Costs & Limits

4 min read

Archestra tracks LLM usage costs, enforces usage limits, and records savings from model optimization and tool-result compression. These controls work together: pricing defines cost, logs and statistics show what happened, limits stop or shape usage, and optimization reduces spend before a request reaches a model.

Statistics

The statistics view is the rollup layer for LLM traffic. It aggregates usage by time range, team, profile, and model so you can answer questions like:

  • which teams are driving spend
  • which models are responsible for the largest share of cost
  • whether optimization rules or TOON compression are reducing spend over time

For a fuller cost view outside the Archestra UI, use Archestra's exported metrics and the prebuilt Grafana dashboards. Those surfaces are better suited for long-term monitoring, alerting, and cross-system cost analysis.

This page depends on model pricing being configured correctly. If a model has no pricing, usage can still be logged, but cost calculations will be incomplete.

Archestra stores both raw spend and savings. Savings can come from:

  • optimization rules that reroute requests to lower-cost models
  • TOON compression that reduces tool-result tokens before the result is sent to the model

Usage Limits

Usage limits are guardrails for LLM spend. Archestra supports token-cost limits scoped to either the organization or a team, and each limit targets one or more specific models.

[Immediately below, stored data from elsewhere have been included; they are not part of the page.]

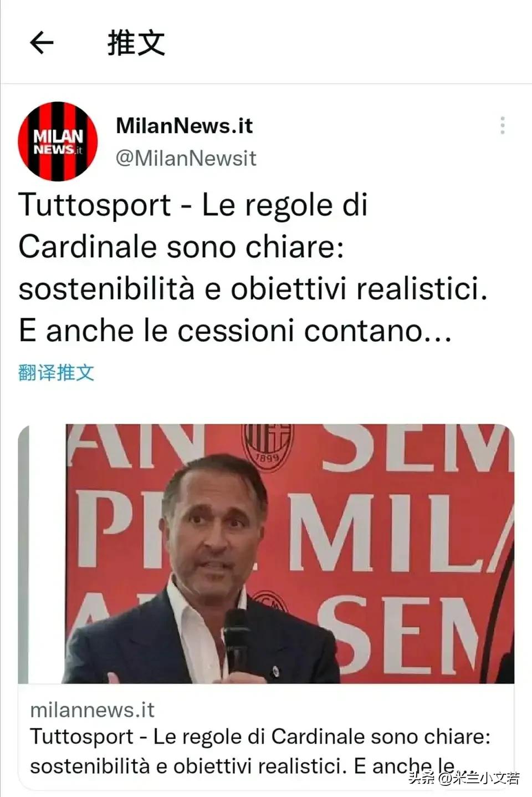Tap the back arrow to leave tweet
Image resolution: width=532 pixels, height=797 pixels.
(42, 43)
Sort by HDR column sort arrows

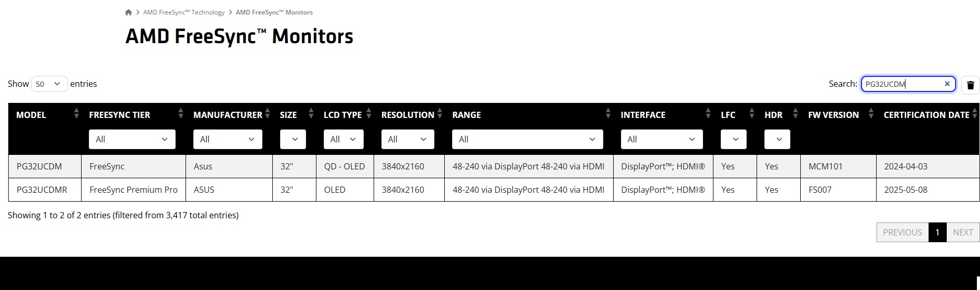pos(795,113)
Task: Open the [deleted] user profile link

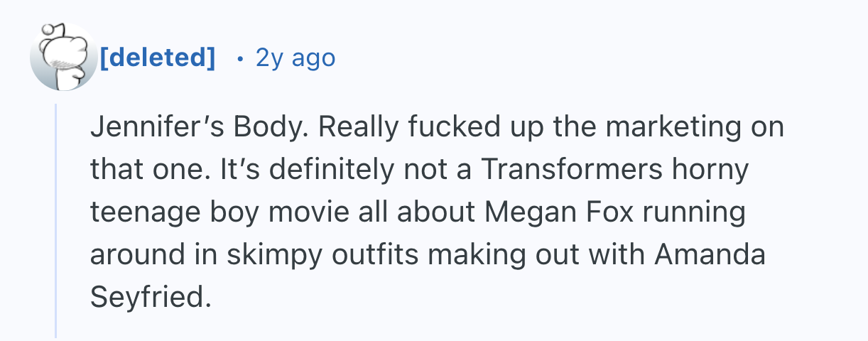Action: coord(157,58)
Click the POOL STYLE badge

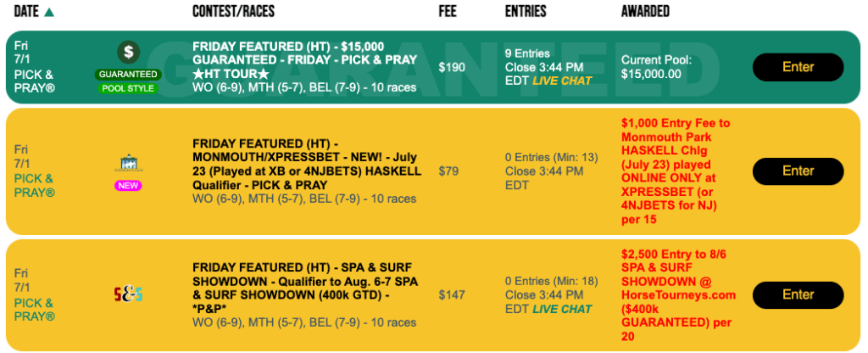coord(128,88)
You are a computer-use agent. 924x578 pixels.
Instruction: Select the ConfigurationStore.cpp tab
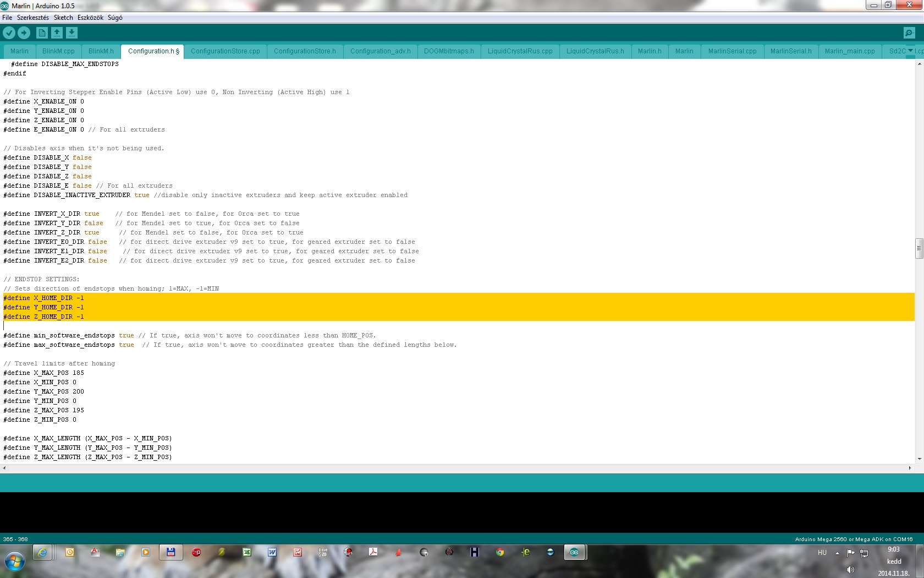coord(225,51)
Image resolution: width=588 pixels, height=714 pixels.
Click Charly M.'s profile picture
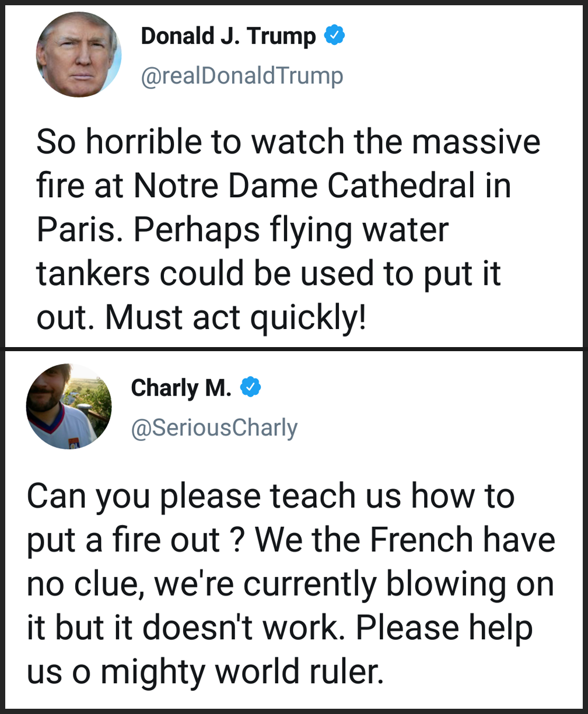[69, 406]
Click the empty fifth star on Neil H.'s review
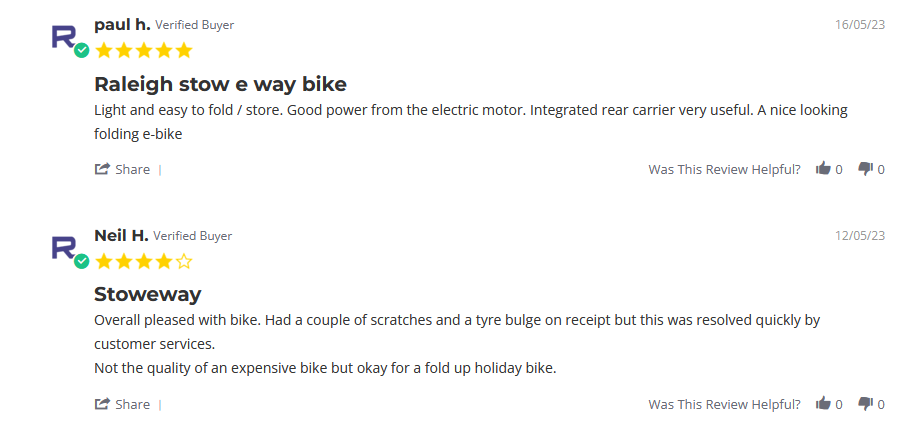The height and width of the screenshot is (438, 917). (184, 262)
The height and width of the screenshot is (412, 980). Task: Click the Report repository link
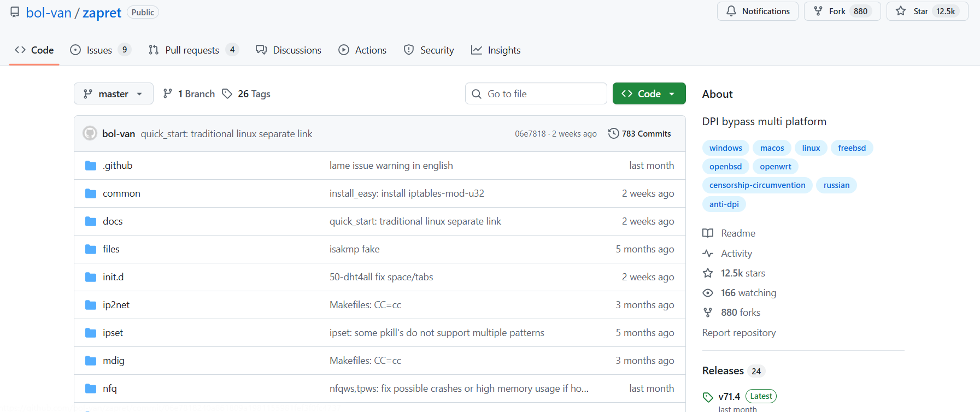pyautogui.click(x=738, y=333)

Use organization limits for a shared platform-wide budget. Use team limits when different groups need separate spend caps.

Limits are evaluated from recorded model usage, so pricing configuration affects token-cost limits directly.

Limit Cleanup

Limit usage is periodically reset according to the configured cleanup interval. This is an operational setting, not a retention policy. It controls how often expired or completed limit windows are cleaned up so counters stay accurate and limit storage does not grow unnecessarily.

Use shorter intervals if you rely on tighter reset windows and want counters refreshed more aggressively.

Model Pricing

Model pricing is configured on the provider model settings pages. Pricing is the foundation for every cost feature in Archestra:

  • statistics use it to convert token counts into spend
  • token-cost limits use it to decide when a budget is reached
  • optimization reports use it to calculate savings
  • TOON compression savings are reported in dollars using the configured model price

If you use custom or self-hosted models, add pricing explicitly so cost reporting stays meaningful.

Optimization Rules

Optimization rules reduce cost before a request is sent to an LLM. They evaluate request context and can switch the request to a lower-cost model when the rule conditions match.

Typical uses:

  • route short prompts to a cheaper model
  • use a less expensive model when tool use is not required
  • apply time-based policies for predictable traffic patterns

Rules are applied by priority order. This makes them useful for layered policies, where a specific exception should win over a general fallback.

TOON Compression

TOON compression reduces the token footprint of structured tool results before they are passed to the model. Archestra keeps the original JSON for application logic, then converts the model-facing representation to TOON when compression is enabled and when the converted form is actually smaller.

TOON is a compact, lossless representation of the JSON data model designed for LLM input. Its main advantage is with uniform arrays of objects, where repeated field names are declared once and row values are emitted in a table-like form. In practice, this is useful for tool outputs like:

  • database query results
  • lists of API resources
  • analytics rows
  • search results with repeated fields

Compression is skipped when:

  • TOON is disabled
  • a response has no tool results
  • the TOON version would not save tokens

Archestra records before/after token counts and savings when compression is applied, so those savings appear in logs and aggregate cost reporting.

You can enable TOON compression at:

  • organization level for all traffic
  • team level when only certain teams should use it

See the upstream TOON format project for the format specification and benchmarks: toon-format/toon.